Jetpacks are cool. Just ask James Bond, Tony Stark, or any old Mandalorian. There is no concept more badass then strapping rocket fuel to your back and breaking the law of gravity. But even though 1960’s B-movies promised it was just a matter of time before we all had our own personal jetpack, they’ve proven to be an elusive technology to mass-produce. In fact, it might surprise you to know that the first jetpack was invented as far back as 1919 by a Russian inventor named Aleksandr Fyodorovich Andreyev. He was granted a patent for his invention which used an oxygen and methane mixture as fuel. However, there is no evidence Andreyev built his invention. The idea of jet propulsion would spend the next century being toyed with and then put away again with each new iteration trying a different chemical combination for fuel before again being ruled to be impractical.

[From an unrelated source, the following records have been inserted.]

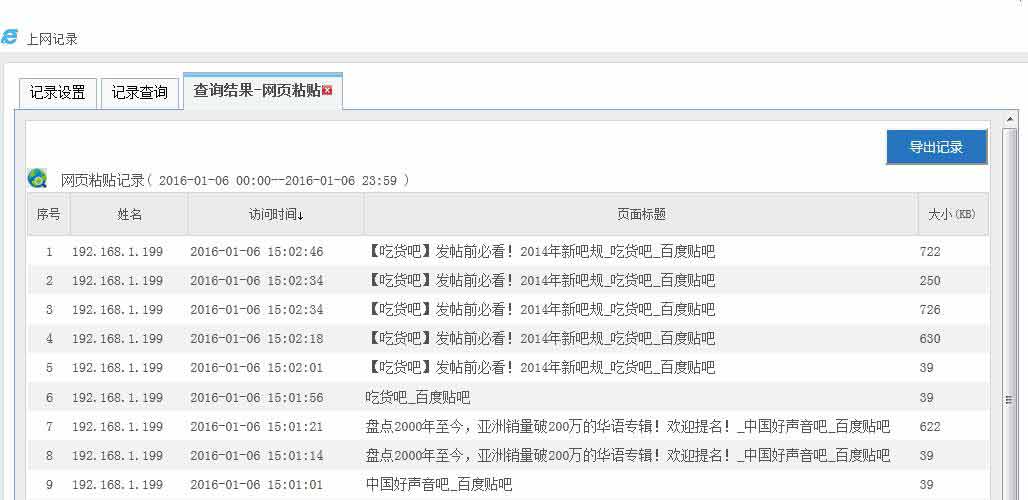
Task: Switch to the 记录设置 tab
Action: pos(57,93)
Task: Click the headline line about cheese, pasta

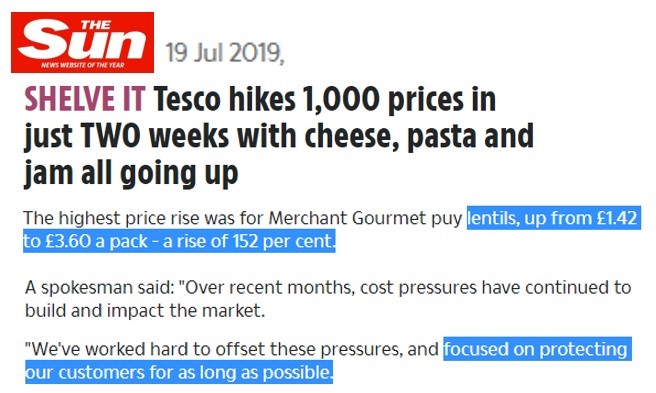Action: pyautogui.click(x=279, y=136)
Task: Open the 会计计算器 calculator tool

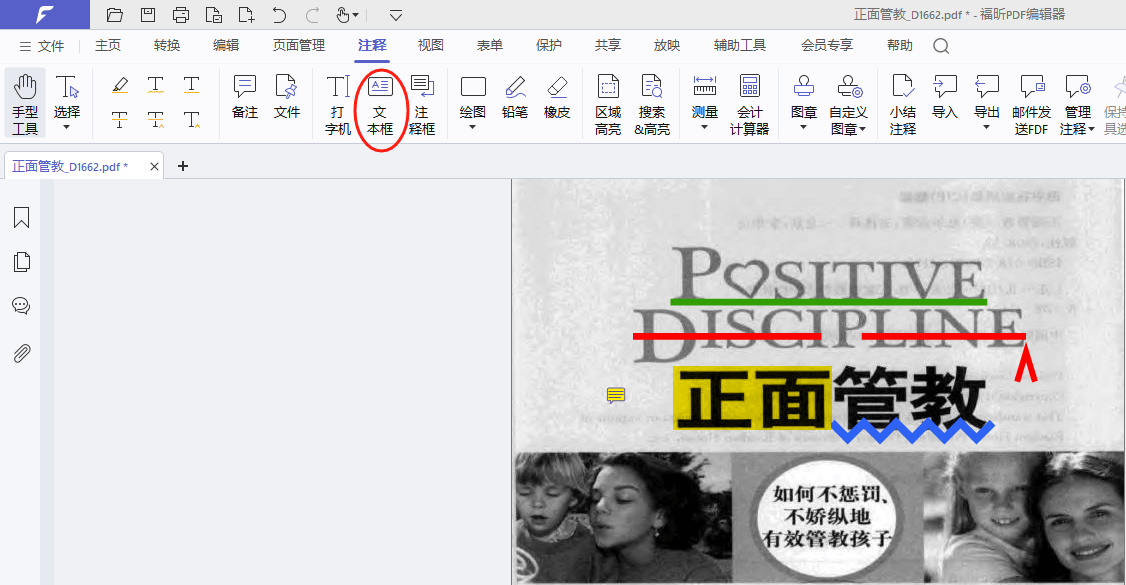Action: click(749, 104)
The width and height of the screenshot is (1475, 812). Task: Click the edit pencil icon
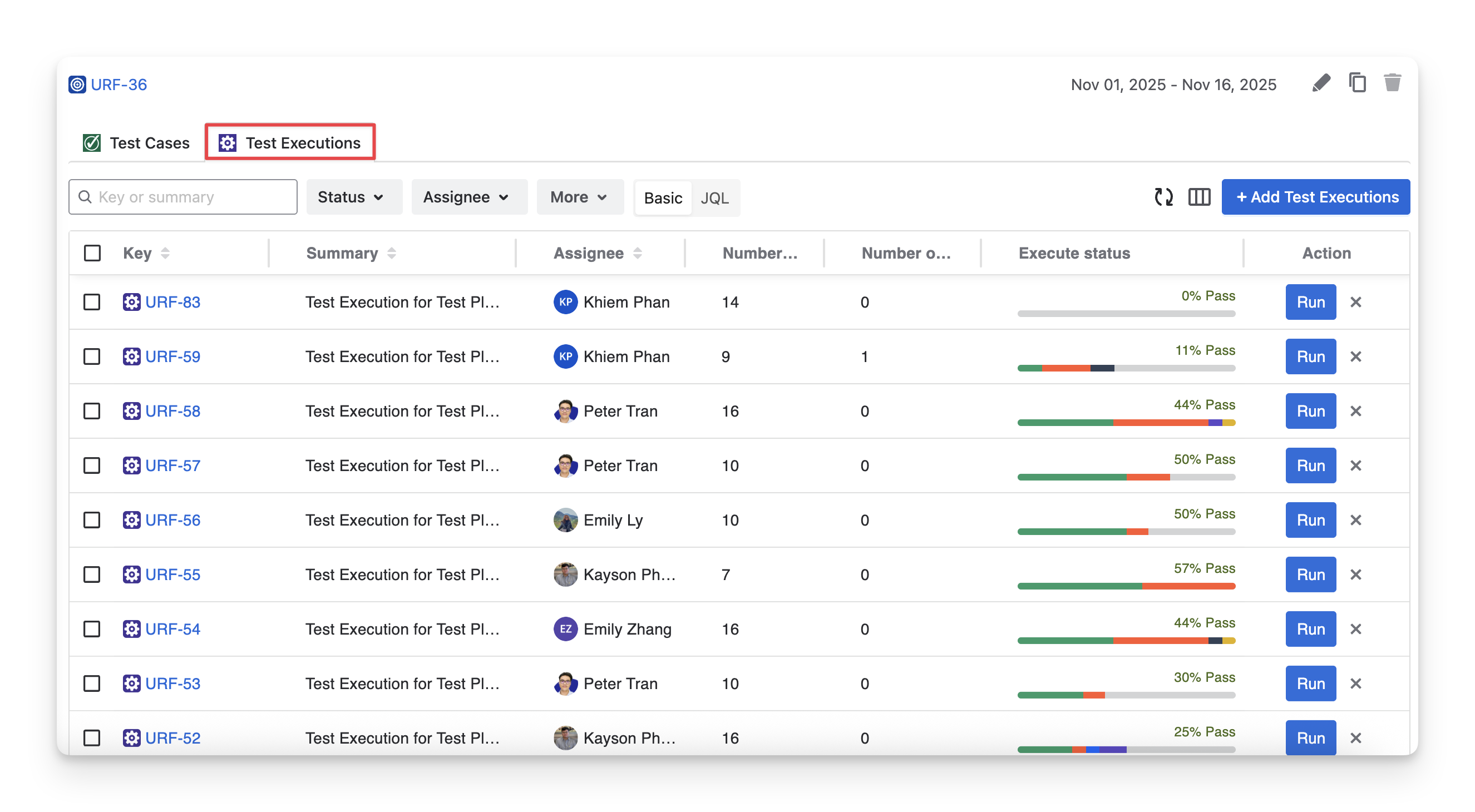(x=1321, y=83)
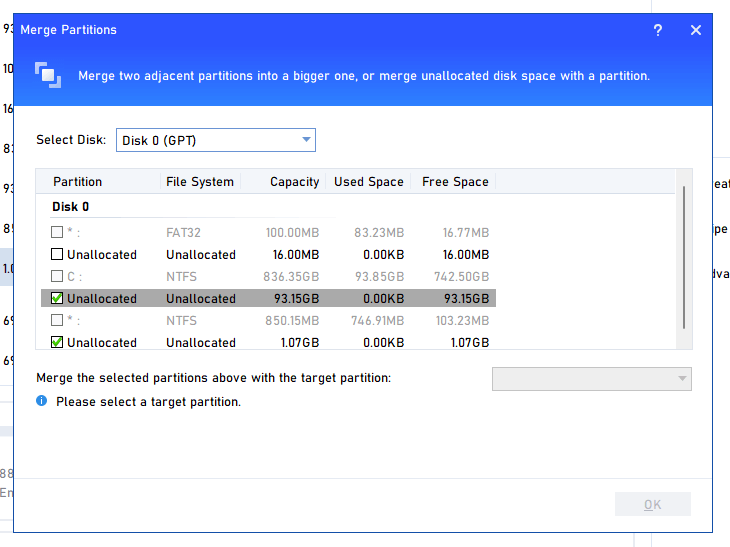
Task: Uncheck the 93.15GB Unallocated partition checkbox
Action: click(58, 299)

Which brings us to today. In 2016, The Martin Aircraft Company debuted its P12 model which operated on regular automotive gas for up to 28 minutes and had a ceiling of 2,500 feet. But the company hit financial trouble failing to file financial disclosure statements in 2017 and cutting their staff of over 100 down to single digits. Then there is Jetman Dubai which has produced a fixed-wing flyer and launched several impressive demonstrations but does not allow for vertical take-off and has not announced any plans to bring their product to market as of yet. Finally, there is the JB11 from JetPack Aviation. This is the world’s only true jetpack, using diesel fuel it can reach a top speed of 120 mph and an operating ceiling of 15,000 feet for a maximum flight time of ten minutes. Their CEO says the company is working on an electric model, with a price point north of two hundred thousand dollars.
So yes, personal jetpacks are a thing. And if you have a sizable bank account you can own and operate one for yourself. But the limits on flight time and affordability means that the dream of a personal jetpack for every home is still a long way off. Still, it doesn’t mean human beings aren’t strapping rocket fuel to their backs and recklessly launching themselves into the sky. Take solace in that. Because despite the limitations we can still say. Personal Jetpacks, We Can Do That Now.